Так и не помню я в точности, вот хоть провалиться мне на этом самом месте (хотя куда уж проваливаться-то), был на мне клетчатый костюм или я вовсе был без костюма, люблю, знаете ли, и без. Но она настояла и билеты купила. Вот все сделает сама, а я потом. Помню зал ожидания, оставила меня одного, убежала, сверкая ножками, совершенно по-ребячьи, то есть никакими ножками никакие ребята не сверкают, убежала, ну, вы понимаете – да и бог с вами – и я один как перст среди ожидающих – вот этих вот с чемоданами, выпечкой и визжащими детьми. Чего они орут постоянно?! У меня случилась мигрень тут же и в груди будто что-то сдавило, ну, словно булыжник меж ребер положили, я, конечно, сразу на воздух и, разумеется, мы на время, то есть на целую вечность потерялись. Это ведь с какой стороны посмотреть. Я не догадался позвонить, а у нее как обычно зарядка и где-то в сумочке, где еще черт знает что и друидский лес. И мы посреди Вавилона растерявшиеся дети, таксисты орут, дети орут, мамаши орут, у меня мигрень, "вниманию ожидающих поезд", и она бегает, наверно, ругается, потому что мне плохо, а она чувствует. Все-таки я был в клетчатом, да, определенно, по крайней мере, я так помню.

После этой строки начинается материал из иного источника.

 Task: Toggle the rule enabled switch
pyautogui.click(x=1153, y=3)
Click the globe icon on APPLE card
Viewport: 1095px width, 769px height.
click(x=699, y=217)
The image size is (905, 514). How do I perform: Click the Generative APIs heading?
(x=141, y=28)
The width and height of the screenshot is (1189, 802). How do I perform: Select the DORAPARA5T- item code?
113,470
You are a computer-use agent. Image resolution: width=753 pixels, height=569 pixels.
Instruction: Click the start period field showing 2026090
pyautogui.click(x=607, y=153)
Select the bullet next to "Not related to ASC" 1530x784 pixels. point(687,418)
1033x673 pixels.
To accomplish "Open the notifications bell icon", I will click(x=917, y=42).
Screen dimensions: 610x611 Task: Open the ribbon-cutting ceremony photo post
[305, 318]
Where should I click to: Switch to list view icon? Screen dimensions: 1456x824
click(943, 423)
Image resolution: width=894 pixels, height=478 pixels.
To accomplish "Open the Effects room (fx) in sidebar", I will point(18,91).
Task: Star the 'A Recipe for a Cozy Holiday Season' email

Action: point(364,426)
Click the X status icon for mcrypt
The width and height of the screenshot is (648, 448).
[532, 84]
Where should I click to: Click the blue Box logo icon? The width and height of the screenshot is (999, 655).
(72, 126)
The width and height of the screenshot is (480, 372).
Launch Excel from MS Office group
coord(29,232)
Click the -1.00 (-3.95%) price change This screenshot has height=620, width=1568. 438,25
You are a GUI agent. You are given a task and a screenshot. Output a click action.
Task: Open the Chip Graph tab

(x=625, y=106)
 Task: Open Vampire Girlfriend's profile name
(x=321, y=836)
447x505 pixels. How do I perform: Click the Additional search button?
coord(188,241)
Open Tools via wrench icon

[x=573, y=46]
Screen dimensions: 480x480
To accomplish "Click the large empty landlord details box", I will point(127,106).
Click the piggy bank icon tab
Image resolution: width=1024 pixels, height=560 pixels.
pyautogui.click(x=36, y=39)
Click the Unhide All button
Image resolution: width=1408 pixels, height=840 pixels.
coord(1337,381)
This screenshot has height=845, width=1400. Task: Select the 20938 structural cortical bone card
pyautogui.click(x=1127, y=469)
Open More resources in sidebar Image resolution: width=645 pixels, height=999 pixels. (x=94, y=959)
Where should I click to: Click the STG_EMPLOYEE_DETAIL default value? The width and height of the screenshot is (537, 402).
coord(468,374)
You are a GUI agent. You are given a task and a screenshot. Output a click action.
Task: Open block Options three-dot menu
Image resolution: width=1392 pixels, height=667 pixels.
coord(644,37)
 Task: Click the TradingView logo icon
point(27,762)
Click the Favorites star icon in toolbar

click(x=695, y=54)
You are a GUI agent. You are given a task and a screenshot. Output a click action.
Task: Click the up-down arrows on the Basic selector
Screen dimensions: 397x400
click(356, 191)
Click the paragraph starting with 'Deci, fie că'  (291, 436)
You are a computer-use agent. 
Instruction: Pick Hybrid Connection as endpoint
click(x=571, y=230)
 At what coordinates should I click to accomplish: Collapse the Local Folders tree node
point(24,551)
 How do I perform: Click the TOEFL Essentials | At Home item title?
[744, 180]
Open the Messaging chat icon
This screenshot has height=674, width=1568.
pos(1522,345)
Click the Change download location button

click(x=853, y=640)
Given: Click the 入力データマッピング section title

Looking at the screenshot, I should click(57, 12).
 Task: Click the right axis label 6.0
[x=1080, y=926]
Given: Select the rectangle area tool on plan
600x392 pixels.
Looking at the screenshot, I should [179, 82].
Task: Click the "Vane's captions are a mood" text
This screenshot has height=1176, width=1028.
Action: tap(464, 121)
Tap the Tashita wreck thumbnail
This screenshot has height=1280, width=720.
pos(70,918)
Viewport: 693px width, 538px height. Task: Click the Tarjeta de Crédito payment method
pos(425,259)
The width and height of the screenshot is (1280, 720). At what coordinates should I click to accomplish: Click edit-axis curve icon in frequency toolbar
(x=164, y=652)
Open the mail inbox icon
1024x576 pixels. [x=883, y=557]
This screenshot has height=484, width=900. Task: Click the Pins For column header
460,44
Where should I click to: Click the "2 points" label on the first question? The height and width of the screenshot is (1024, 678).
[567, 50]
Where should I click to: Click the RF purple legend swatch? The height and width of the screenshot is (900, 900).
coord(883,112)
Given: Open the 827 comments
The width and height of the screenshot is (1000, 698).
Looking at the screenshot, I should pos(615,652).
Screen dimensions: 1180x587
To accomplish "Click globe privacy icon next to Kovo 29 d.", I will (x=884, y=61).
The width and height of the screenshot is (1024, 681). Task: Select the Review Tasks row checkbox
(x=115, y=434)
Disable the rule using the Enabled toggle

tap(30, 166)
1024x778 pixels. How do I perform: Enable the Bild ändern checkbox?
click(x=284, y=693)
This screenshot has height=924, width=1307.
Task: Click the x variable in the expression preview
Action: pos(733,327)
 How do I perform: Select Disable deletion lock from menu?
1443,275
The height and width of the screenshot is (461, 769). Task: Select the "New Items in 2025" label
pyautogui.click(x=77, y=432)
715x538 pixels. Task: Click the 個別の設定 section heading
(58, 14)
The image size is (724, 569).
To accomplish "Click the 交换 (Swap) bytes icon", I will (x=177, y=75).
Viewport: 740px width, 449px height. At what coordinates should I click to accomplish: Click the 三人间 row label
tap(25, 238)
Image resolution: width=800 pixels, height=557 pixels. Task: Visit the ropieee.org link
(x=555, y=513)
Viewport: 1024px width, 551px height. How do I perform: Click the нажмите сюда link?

Честно признаться, все эти переезды не для меня. В купе было ужасно душно и нас двоих было вполне достаточно. Она поранила пальчик на ножке и я дул на пальчик, и капли пота с моего лба падали на ее кожу. Я тогда было подумал, что это совершенно недопустимо, путешествовать в босоножках, но идет, чертовски идет. И помню я эти капли, и что недопустимо, и этот пальчик и вот что интересно: я помню это, а значит это самое важное. Какие, к черту, далекие мирозданья, когда вот оно – тут, с больным пальчиком? Ну уж нет, я нисколько не перегибаю! Каждому, черт побери, если он хоть сколько-нибудь человек, важнее именно это, а не какие-то там права и столкновения далеких галактик и прочее, если, конечно вы не Хокинг, впрочем, думаю, и ему тоже. И это прекрасно, не находите? Нет? Ну и черт с вами, чурбан вы эдакий! Словом, простите, наверно, это погода, то есть я, конечно, просто из вежливости. Моросит, однако.
И это главное. Мы ехали, и это главное. И ведь, представьте себе, совершенно не помню себя. Но досконально помню ее. И что читала ("Лолита"), и как страницы переворачивала (ноготки острые, в светло-алый выкрашенные), и на левом мизинчике заусенец (как упустила при ее щепетильности?); и лицо помню: сосредоточенное, нижнюю губу закусила (о! эти губы цвета леденца! я до сих пор чувствую вкус этого цвета!), волосы небрежно спадают на лицо и от этого она только еще прекрасней, впрочем, я могу о ней говорить целую вечность и, очевидно, утомлю вас, да и саму вечность, одним словом, я помню ее и это лучшее в моей памяти. Уверяю вас, там много интересного и даже удивительного, что говорить, со мной всякое случалось, к примеру, но не случалось ничего прекраснее ее. Это надо понимать. Здесь разница. Именно.